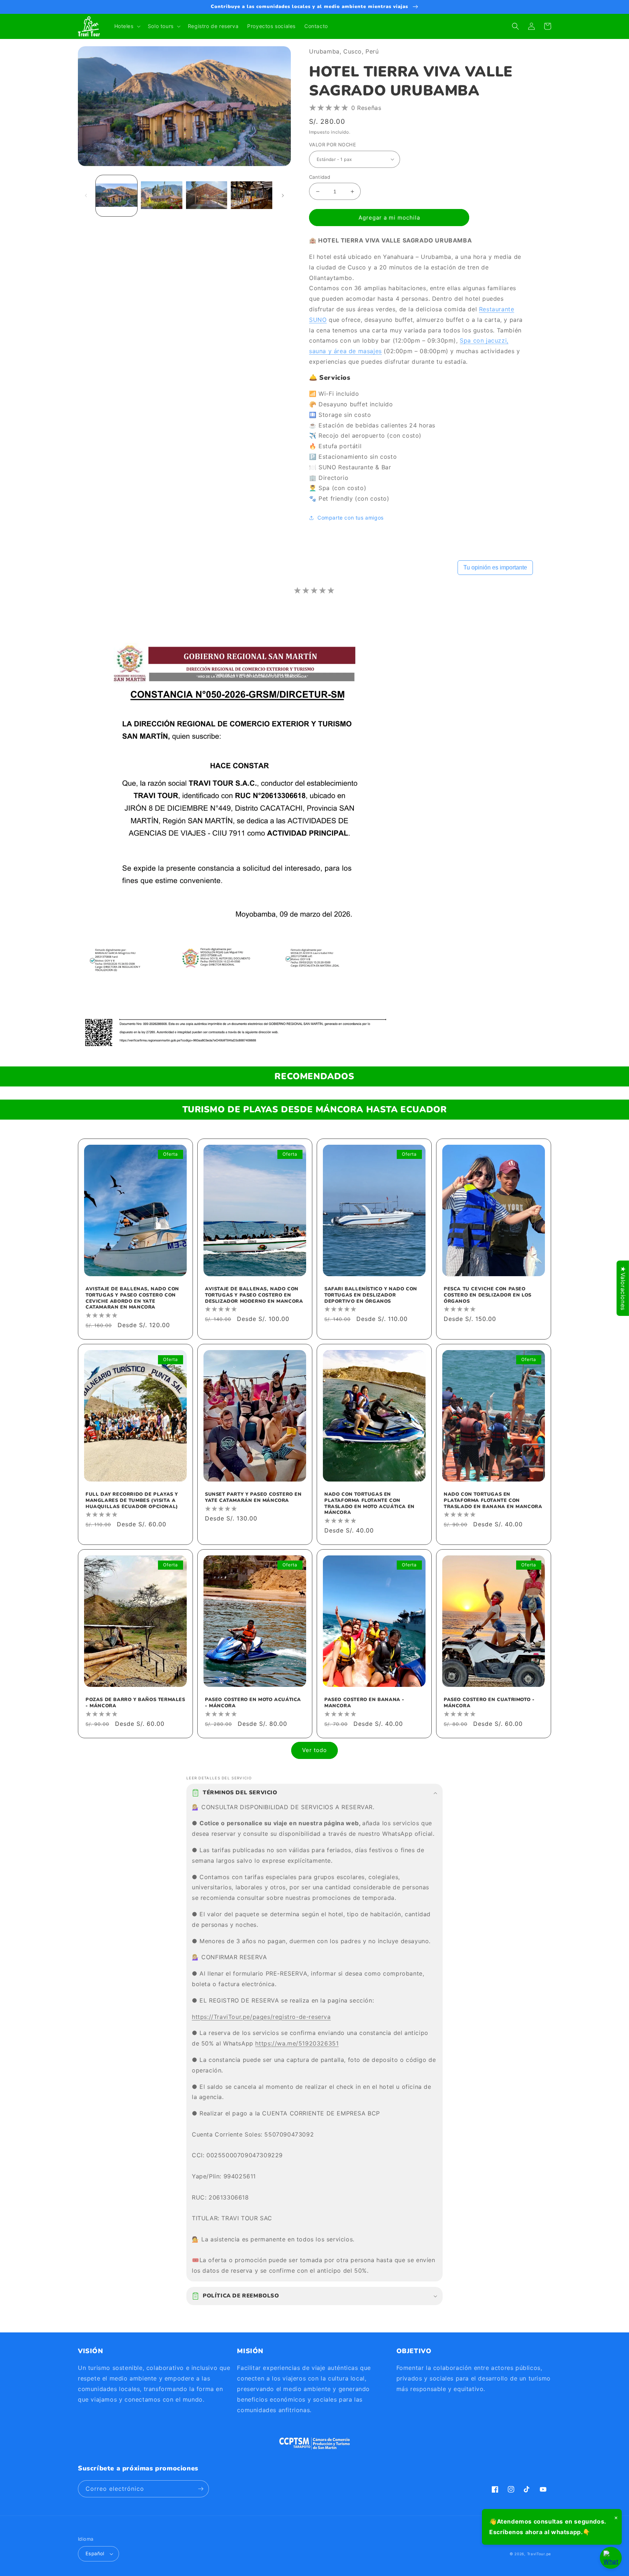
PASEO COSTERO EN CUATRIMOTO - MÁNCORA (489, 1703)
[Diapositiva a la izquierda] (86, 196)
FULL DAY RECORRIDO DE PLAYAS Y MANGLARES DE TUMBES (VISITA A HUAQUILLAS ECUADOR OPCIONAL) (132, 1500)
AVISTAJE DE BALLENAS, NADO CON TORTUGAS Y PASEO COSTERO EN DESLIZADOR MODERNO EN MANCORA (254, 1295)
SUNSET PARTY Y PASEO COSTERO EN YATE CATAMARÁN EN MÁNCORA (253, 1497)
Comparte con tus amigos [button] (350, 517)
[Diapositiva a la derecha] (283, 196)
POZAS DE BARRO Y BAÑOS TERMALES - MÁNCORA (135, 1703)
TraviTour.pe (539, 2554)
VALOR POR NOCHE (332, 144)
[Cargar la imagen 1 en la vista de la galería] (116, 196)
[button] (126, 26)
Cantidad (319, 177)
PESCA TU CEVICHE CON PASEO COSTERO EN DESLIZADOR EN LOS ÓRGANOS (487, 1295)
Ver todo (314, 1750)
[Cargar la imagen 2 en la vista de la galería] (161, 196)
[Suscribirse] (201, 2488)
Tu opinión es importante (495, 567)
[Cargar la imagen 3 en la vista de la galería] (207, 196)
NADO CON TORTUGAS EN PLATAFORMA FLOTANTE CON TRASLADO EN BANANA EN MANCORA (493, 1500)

PROBLEM REQUIREMENTS:
List each line of the entries that holds the string "PASEO".

WORKED SOLUTION:
PASEO COSTERO EN CUATRIMOTO - MÁNCORA (489, 1703)
AVISTAJE DE BALLENAS, NADO CON TORTUGAS Y PASEO COSTERO EN DESLIZADOR MODERNO EN MANCORA (254, 1295)
SUNSET PARTY Y PASEO COSTERO EN YATE CATAMARÁN EN MÁNCORA (253, 1497)
PESCA TU CEVICHE CON PASEO COSTERO EN DESLIZADOR EN LOS ÓRGANOS (487, 1295)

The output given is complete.